> What the task asks:
Where the records below show a line containing "688x433 pixels. How", start copying; end with the line containing "Open the 币 currency", and copy it too.

> Records provided:
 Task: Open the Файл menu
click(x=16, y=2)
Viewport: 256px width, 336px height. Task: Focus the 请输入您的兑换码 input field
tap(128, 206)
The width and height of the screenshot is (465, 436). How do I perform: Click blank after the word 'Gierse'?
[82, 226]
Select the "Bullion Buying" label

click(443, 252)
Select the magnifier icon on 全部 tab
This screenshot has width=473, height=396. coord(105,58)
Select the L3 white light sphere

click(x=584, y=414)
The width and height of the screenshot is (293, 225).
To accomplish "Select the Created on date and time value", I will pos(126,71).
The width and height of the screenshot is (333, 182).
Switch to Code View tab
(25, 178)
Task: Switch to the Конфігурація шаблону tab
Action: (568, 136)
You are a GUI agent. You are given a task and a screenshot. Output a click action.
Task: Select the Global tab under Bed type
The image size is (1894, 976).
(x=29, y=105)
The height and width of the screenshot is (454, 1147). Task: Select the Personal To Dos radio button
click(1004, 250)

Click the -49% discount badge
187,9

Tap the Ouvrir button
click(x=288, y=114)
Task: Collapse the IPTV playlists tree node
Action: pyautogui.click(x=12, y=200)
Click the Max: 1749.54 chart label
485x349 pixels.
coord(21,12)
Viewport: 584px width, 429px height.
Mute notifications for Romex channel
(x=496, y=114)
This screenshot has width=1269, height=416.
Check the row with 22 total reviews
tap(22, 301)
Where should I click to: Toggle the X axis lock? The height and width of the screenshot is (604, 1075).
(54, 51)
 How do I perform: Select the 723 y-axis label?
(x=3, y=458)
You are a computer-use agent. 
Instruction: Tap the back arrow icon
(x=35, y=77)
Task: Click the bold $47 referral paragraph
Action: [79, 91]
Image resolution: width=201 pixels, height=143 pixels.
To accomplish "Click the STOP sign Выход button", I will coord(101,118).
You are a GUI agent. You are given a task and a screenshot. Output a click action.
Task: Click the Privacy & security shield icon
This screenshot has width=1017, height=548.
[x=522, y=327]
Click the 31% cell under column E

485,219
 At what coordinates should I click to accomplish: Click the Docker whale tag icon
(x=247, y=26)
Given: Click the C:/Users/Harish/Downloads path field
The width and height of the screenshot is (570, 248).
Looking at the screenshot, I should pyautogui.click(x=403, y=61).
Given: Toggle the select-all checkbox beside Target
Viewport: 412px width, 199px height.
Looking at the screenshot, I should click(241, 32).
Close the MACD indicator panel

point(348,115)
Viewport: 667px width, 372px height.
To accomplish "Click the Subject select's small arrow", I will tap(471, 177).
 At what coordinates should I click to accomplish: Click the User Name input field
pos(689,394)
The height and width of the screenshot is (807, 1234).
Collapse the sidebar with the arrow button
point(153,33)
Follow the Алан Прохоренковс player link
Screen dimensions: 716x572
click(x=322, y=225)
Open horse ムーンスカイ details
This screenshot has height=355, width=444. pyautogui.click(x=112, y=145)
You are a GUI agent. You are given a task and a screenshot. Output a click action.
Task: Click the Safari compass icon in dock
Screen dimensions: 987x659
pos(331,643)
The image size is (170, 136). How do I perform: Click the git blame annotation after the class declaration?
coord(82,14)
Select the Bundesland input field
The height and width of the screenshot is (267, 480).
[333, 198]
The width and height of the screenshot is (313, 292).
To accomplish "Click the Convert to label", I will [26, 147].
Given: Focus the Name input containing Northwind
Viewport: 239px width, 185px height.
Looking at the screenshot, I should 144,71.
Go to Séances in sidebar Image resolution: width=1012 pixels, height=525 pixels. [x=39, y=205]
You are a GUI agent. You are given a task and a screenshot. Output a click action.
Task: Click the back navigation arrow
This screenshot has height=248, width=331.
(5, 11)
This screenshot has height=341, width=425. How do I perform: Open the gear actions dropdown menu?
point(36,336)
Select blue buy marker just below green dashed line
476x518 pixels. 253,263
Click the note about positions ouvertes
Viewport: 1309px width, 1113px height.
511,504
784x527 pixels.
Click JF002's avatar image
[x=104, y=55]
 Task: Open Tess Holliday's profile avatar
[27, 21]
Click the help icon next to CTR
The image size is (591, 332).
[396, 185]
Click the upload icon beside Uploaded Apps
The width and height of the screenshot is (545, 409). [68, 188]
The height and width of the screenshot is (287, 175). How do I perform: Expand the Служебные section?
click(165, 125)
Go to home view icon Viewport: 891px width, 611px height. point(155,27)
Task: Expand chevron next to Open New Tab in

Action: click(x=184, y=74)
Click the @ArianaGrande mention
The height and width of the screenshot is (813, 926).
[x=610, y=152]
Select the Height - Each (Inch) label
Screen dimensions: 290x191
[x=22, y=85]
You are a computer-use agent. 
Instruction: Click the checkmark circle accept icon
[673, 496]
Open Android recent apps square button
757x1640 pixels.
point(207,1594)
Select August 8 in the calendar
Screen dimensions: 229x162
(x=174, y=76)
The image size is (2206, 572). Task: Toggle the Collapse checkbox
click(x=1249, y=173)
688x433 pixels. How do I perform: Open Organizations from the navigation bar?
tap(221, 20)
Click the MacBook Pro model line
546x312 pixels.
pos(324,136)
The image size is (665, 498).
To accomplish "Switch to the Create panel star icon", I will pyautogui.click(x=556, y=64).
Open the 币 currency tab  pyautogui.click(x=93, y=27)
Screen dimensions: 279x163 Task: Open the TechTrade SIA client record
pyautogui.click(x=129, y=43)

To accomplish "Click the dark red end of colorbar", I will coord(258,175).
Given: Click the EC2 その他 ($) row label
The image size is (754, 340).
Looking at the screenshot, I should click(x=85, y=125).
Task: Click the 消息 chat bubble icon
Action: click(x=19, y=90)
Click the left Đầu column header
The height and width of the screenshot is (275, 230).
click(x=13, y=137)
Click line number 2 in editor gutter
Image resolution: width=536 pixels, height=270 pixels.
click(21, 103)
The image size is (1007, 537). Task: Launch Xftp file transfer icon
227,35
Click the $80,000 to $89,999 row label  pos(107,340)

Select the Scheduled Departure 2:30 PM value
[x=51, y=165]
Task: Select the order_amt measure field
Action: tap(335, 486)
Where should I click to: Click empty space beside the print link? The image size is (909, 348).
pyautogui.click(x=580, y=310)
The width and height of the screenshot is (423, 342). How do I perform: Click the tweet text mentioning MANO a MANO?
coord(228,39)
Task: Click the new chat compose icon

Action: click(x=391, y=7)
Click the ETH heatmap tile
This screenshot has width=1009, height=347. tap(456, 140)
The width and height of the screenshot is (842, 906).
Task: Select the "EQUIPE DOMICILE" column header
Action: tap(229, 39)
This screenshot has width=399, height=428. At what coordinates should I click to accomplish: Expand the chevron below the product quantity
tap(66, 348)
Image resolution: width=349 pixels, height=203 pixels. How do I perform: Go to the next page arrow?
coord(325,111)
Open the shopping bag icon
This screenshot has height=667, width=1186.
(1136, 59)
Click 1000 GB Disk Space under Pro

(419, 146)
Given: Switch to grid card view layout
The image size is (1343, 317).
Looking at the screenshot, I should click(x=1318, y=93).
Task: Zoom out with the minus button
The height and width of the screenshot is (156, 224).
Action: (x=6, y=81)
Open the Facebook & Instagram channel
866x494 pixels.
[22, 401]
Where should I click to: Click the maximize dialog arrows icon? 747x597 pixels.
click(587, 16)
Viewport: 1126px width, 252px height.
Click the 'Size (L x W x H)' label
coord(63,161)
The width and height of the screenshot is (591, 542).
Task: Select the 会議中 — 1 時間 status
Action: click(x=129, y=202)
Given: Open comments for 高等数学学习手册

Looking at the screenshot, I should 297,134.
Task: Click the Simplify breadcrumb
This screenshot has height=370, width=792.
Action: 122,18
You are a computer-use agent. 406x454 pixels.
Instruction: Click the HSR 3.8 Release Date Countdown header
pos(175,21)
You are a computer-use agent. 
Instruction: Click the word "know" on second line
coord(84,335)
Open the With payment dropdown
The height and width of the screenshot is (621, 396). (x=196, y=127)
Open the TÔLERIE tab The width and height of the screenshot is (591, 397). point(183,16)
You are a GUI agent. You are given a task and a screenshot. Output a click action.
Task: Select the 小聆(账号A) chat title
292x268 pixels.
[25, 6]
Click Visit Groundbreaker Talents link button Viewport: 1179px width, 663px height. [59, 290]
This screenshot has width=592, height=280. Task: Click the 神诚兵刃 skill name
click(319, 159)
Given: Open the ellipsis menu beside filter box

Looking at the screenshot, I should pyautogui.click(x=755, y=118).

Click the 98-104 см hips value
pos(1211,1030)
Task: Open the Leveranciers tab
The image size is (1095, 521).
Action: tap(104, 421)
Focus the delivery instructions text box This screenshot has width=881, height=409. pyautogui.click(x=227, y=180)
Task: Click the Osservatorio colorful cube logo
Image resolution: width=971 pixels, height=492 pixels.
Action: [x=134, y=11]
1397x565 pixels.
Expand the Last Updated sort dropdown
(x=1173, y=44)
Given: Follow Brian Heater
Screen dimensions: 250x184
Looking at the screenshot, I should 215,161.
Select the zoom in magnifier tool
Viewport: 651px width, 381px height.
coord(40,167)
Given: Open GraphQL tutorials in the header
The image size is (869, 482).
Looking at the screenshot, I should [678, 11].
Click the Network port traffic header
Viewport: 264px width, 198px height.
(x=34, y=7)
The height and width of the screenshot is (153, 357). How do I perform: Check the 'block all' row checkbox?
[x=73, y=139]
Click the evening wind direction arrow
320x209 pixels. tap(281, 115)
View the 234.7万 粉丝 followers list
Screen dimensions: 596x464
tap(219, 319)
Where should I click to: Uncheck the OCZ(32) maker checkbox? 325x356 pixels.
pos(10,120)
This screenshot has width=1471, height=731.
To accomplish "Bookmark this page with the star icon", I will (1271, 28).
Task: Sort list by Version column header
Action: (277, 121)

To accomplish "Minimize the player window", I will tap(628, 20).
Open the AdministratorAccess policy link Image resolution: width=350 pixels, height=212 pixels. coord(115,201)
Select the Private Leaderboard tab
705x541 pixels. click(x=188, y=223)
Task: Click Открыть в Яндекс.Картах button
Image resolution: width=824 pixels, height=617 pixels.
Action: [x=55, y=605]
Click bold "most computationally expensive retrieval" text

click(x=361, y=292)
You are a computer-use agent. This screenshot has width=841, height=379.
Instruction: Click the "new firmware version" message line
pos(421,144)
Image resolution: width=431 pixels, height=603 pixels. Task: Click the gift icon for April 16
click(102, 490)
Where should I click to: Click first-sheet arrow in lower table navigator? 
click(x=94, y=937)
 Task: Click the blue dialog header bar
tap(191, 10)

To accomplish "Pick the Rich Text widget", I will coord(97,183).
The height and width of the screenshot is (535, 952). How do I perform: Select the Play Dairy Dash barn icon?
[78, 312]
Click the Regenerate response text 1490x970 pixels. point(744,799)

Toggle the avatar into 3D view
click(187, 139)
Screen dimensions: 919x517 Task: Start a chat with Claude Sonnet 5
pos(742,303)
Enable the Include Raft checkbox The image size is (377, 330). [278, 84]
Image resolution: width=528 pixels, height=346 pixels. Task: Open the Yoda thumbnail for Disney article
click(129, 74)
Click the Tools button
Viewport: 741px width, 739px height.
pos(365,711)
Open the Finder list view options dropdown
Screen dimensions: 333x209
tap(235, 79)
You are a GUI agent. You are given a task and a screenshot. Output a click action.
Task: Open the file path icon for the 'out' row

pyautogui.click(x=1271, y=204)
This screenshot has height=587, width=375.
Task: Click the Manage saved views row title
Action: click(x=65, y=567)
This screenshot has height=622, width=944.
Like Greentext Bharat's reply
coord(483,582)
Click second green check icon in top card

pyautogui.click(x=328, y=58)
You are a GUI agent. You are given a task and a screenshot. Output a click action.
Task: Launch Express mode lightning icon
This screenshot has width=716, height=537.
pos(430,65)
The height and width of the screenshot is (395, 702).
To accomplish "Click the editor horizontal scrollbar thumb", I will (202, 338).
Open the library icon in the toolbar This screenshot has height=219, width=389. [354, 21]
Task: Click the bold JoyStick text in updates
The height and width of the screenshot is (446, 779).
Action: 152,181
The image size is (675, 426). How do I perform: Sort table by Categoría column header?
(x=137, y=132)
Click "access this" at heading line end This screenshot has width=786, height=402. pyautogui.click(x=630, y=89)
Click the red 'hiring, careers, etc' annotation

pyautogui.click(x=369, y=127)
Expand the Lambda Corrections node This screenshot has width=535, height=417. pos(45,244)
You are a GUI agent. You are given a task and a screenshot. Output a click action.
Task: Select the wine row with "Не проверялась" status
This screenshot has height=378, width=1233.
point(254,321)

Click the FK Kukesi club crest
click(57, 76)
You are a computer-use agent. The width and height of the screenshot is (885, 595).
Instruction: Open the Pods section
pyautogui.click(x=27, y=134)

> Response below:
688x433 pixels. How do I perform: Open Organizations from the navigation bar?
tap(221, 20)
Click the MacBook Pro model line
546x312 pixels.
pos(324,136)
The image size is (665, 498).
To accomplish "Switch to the Create panel star icon", I will pyautogui.click(x=556, y=64).
Open the 币 currency tab  pyautogui.click(x=93, y=27)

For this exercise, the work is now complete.